The renowned photographer, who grew up in Compton, had a low-key, affable personality that opened many doors. He worked for numerous magazines such as Life and Sports Illustrated. He photographed world leaders and movie stars, and chronicled the rise of the Black Panther Party and the day-to-day life of African Americans. He also interviewed James Earl Ray, the man who killed Martin Luther King Jr.
Bingham met Cassius Marcellus Clay on a newspaper assignment, when he was a rookie photographer and “The Greatest of All Time” was a young fighter. The two had an instant rapport that lasted a lifetime.
“He was there for my father when my father had no one,” said Muhammad Ali, the boxing champion’s oldest son. “When he lost all his money, his titles, Howard was the friend who was always in his corner.”
The two men were like teenagers when they were together, said Werner, who knew them for about 30 years.
“It didn’t matter who was in the room,” he said. “They had a love and respect for each other that you can’t put into words.”
Bingham photographed the fighter’s rise in the 1960s and followed him around the globe, while also covering ongoing social unrest in many American cities.
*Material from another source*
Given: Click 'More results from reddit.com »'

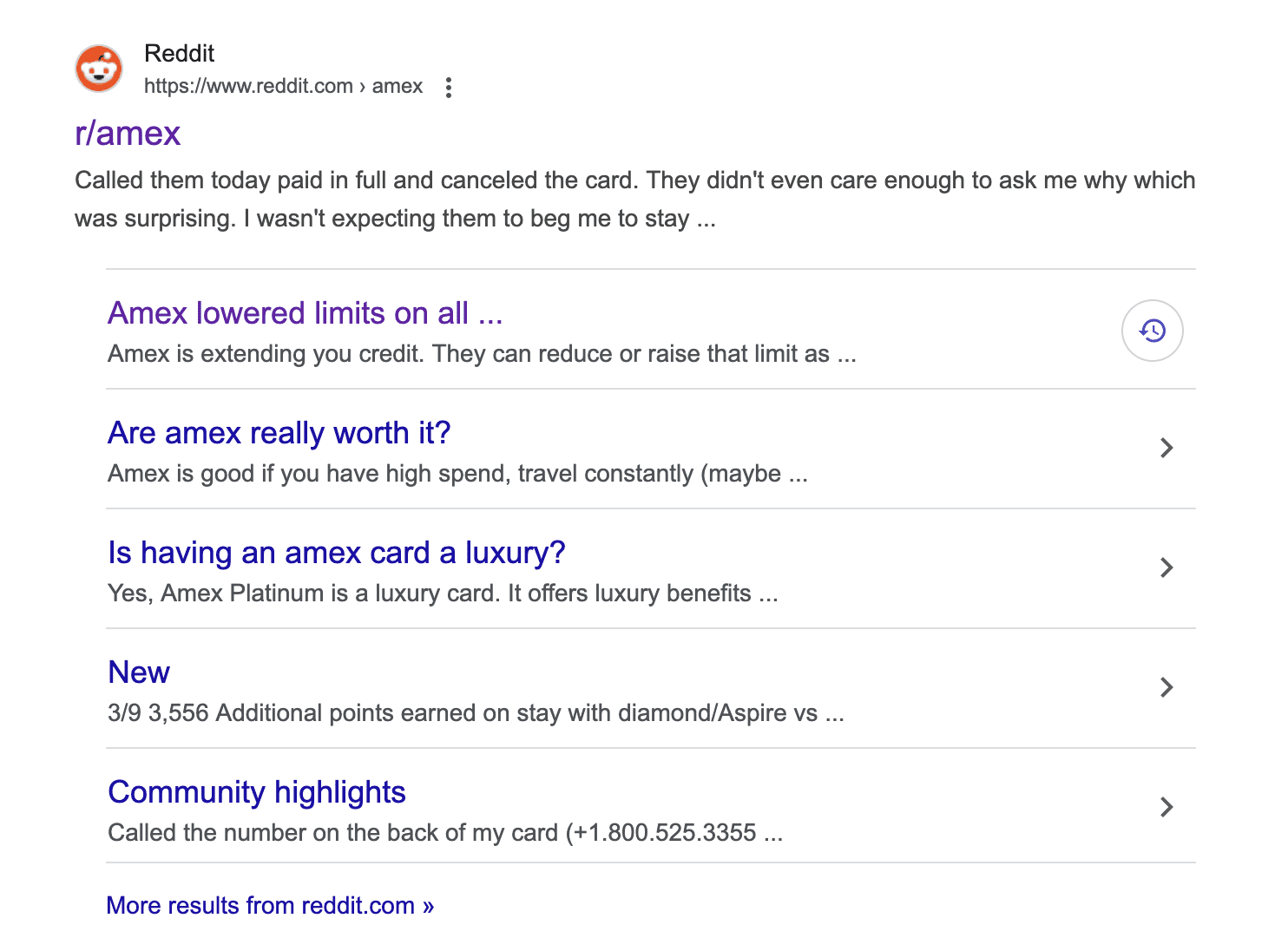Looking at the screenshot, I should tap(270, 905).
Despite his success, Bingham remained a humble man. He lived most of his life in a small house crammed with memories and commendations in Southeast Los Angeles.
That didn’t surprise those who knew him best, according to a 1994 Los Angeles Times profile.
“The average person who has achieved what Howard has achieved would normally not be living in his neighborhood,” longtime Los Angeles Sentinel columnist A.S. “Doc” Young told the newspaper at the time. “They’d be in the Hollywood Hills or Beverly Hills somewhere.”
Not Bingham. He stuck around, constantly photographing community life and raising money for local organizations. He liked to check on the neighborhood’s old folks and visit his mother.
He lived in that modest bungalow until his health began to fail and had to move into a care facility, Werner said. He was divorced and had two sons.
Community organizers in the area knew him for his unflinching support of underrepresented people.
“He wasn’t just one of Ali’s closest friends,” activist Najee Ali said. “He was a warrior for social justice.”
Ali remembers joining Bingham at a racial profiling rally in Sacramento in 2000. He said as Bingham spoke he became overwhelmed with emotion and his eyes filled with tears.
In 1978, the photographer took an unfamiliar leap and decided to run for Congress to help the community with his many connections.
But Bingham was not savvy about the political world. According to the 1994 profile, he organized a fund-raiser with an all-star roster (friends like Marvin Gaye, Richard Pryor, Barry White and Sammy Davis Jr. came to help), but he neglected to publicize the event.
“Nobody came,” Bingham said. “Instead of financing my campaign, I went deep into the hole — but the party afterward was fantastic!”
Bingham, the son of a minister, grew up in a strict household. He said he never learned to dance because his parents didn’t allow it.
As a youth, he thought he wanted a career in music, but lost interest after trying the piano and violin.
He became curious about photography through a few neighbors and thought a camera could attract girls.
Bingham got his first gig at the Los Angeles Sentinel after he begged for work. It was there that he met Ali while driving down Broadway near 5th Street, a few hours after a fight.
That day, Bingham took Ali around Los Angeles: to his photo lab, to a Compton bowling alley and, finally, to his mother’s house for a meal.
After that, whenever the boxer was in town, Bingham would tag along.
Werner remembers a trip the three took to Dublin to meet Nelson Mandela. Ali and Bingham knew the anti-apartheid revolutionary well.
Mandela greeted and welcomed them with hugs. He then looked at Ali and told him, “Do you know how lucky you are to have a friend like Howard Bingham?”
The men broke into laughter.
On the way home, Bingham asked Werner to tell the story over and over again.
“He got a kick out of it each time,” he said.
For the next month, he called him each morning and asked him to repeat it.
Every time, apparently, the photographer had a new person listening on the line.
Werner was his proof that the tale, in fact, was true.